Existing active learning methods for object detection struggle to align sample informativeness estimation with task-specific performance metrics such as mAP, resulting in suboptimal annotation efficiency. To address this, we propose the first reinforcement learning (RL)-based active learning framework explicitly optimized for mAP improvement. Our approach uniquely models the expected change in model output as an informativeness metric and end-to-end optimizes batch-wise sample selection. We design an LSTM-based RL agent trained via policy gradients, coupled with a fast lookup-table-based mAP approximation for efficient reward estimation. Extensive experiments on PASCAL VOC and MS COCO demonstrate significant improvements over state-of-the-art methods across diverse backbone architectures. The framework achieves an excellent trade-off between accuracy gain and computational overhead, enabling scalable and practical deployment in real-world object detection scenarios.

Active learning strategies aim to train high-performance models with minimal labeled data by selecting the most informative instances for labeling.
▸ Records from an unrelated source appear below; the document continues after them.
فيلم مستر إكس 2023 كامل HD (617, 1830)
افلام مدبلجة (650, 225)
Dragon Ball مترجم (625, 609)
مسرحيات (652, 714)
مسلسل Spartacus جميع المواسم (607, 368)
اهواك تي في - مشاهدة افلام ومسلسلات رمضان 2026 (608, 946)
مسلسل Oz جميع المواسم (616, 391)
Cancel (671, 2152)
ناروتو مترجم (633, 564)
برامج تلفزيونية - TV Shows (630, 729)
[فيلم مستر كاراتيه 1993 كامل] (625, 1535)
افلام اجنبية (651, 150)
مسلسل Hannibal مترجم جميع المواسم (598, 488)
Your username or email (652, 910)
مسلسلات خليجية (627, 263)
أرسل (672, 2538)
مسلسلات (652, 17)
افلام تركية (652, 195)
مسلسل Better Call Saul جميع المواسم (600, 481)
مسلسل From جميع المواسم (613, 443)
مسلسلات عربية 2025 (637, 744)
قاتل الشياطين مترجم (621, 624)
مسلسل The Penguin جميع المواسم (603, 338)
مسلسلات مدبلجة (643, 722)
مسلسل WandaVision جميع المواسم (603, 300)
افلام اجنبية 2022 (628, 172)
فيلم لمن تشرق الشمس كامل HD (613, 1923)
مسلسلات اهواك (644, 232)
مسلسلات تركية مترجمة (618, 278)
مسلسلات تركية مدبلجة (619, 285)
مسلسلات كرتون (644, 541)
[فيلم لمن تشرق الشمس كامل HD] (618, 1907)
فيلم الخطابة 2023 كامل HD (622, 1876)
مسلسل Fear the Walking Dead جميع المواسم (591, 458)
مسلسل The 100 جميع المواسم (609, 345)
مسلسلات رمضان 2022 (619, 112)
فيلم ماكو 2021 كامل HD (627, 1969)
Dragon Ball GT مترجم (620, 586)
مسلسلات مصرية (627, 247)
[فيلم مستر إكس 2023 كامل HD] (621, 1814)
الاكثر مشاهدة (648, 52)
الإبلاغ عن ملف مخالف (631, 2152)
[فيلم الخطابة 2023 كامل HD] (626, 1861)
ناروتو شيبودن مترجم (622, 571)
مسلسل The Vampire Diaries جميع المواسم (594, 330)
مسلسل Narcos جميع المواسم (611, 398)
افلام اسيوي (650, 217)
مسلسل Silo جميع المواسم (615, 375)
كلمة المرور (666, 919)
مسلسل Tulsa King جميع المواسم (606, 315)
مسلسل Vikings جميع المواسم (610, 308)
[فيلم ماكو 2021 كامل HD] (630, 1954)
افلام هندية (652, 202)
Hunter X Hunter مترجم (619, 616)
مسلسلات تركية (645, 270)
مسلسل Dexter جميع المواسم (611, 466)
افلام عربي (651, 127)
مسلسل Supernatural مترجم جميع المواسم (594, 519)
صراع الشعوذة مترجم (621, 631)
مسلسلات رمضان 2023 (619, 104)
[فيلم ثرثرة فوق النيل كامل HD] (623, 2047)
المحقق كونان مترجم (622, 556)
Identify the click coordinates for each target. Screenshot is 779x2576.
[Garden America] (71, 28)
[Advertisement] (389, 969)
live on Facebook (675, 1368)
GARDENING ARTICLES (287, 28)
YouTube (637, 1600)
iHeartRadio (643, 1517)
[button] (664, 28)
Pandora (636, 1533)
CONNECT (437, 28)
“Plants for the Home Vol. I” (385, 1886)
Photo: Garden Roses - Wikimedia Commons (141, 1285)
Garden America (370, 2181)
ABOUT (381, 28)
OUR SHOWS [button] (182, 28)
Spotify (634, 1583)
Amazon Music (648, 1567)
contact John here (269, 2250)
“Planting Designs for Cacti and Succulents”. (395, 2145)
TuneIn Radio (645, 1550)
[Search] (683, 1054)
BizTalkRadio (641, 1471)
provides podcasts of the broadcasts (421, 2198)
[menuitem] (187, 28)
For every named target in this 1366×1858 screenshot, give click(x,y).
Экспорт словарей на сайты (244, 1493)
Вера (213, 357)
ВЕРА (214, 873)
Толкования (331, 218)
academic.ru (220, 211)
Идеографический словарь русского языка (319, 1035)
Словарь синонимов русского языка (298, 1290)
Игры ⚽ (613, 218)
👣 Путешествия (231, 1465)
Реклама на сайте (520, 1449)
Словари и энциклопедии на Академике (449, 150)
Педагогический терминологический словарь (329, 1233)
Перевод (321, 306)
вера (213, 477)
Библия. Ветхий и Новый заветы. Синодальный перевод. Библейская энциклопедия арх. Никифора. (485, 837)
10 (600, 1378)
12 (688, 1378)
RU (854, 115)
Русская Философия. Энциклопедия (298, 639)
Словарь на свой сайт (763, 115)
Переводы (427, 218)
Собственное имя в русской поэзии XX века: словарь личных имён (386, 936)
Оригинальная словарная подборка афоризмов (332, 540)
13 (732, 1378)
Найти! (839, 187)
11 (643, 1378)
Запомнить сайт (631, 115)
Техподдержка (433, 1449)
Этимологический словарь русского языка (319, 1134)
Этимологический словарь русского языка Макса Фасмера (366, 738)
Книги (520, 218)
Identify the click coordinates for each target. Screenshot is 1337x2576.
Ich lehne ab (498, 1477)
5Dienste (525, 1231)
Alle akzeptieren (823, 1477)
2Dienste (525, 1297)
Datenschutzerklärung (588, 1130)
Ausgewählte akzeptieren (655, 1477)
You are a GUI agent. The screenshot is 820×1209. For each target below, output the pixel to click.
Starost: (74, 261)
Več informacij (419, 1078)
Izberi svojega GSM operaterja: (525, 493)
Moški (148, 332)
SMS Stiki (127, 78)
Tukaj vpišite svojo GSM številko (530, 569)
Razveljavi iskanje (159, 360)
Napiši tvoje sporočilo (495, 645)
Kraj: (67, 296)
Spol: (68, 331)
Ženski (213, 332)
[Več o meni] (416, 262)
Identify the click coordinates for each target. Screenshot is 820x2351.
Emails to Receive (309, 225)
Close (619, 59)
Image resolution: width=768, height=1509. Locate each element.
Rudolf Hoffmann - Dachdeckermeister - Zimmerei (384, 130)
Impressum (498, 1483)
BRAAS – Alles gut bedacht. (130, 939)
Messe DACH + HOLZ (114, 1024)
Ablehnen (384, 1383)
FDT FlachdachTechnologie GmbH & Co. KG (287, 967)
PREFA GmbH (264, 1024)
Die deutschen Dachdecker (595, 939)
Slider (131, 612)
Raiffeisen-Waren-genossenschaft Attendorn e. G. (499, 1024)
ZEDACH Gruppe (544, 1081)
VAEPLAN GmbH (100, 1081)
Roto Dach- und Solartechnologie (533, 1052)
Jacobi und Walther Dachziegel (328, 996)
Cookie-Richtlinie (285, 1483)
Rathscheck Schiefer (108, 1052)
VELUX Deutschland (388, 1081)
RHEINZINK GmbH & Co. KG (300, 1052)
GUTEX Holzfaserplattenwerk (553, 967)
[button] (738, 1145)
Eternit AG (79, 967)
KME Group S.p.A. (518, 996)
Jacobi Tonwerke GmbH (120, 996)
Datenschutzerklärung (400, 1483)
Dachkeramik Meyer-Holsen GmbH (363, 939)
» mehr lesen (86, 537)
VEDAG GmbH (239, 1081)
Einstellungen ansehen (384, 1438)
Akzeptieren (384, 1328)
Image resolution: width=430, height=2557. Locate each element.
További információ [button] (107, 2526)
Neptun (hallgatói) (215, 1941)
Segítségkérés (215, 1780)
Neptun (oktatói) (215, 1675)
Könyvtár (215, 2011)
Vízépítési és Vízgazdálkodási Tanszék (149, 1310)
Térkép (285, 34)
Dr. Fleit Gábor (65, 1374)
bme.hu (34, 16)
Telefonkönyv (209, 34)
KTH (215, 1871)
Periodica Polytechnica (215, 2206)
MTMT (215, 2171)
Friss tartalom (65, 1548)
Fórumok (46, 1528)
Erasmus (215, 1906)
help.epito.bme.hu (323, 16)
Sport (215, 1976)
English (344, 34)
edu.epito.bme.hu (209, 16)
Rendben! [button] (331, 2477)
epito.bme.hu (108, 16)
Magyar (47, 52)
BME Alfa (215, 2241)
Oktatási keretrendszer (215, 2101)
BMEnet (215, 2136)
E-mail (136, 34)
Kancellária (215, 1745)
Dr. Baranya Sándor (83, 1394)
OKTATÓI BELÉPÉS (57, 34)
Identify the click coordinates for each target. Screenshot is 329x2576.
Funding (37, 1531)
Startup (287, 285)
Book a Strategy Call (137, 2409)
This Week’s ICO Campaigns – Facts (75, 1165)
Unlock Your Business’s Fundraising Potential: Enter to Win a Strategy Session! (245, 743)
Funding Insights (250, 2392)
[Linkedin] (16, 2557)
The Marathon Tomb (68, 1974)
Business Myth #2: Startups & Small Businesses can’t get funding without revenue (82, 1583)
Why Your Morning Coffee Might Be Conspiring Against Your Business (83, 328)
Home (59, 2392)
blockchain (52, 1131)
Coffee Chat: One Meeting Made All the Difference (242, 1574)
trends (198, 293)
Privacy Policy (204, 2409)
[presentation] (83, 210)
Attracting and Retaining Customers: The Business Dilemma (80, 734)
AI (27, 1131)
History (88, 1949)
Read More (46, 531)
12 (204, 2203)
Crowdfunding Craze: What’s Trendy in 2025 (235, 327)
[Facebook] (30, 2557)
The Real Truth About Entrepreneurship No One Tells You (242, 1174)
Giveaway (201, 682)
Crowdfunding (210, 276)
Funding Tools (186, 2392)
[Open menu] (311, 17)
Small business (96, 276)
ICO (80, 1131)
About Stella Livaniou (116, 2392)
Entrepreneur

However, existing methods for assessing data informativeness often fail to align directly with task model performance metrics, such as mean average precision (mAP) in object detection. This paper introduces Mean-AP Guided Reinforced Active Learning for Object Detection (MGRAL), a novel approach that leverages the concept of expected model output changes as informativeness for deep detection networks, directly optimizing the sampling strategy using mAP. MGRAL employs a reinforcement learning agent based on LSTM architecture to efficiently navigate the combinatorial challenge of batch sample selection and the non-differentiable nature between performance and selected batches. The agent optimizes selection using policy gradient with mAP improvement as the reward signal. To address the computational intensity of mAP estimation with unlabeled samples, we implement fast look-up tables, ensuring real-world feasibility. We evaluate MGRAL on PASCAL VOC and MS COCO benchmarks across various backbone architectures. Our approach demonstrates strong performance, establishing a new paradigm in reinforcement learning-based active learning for object detection.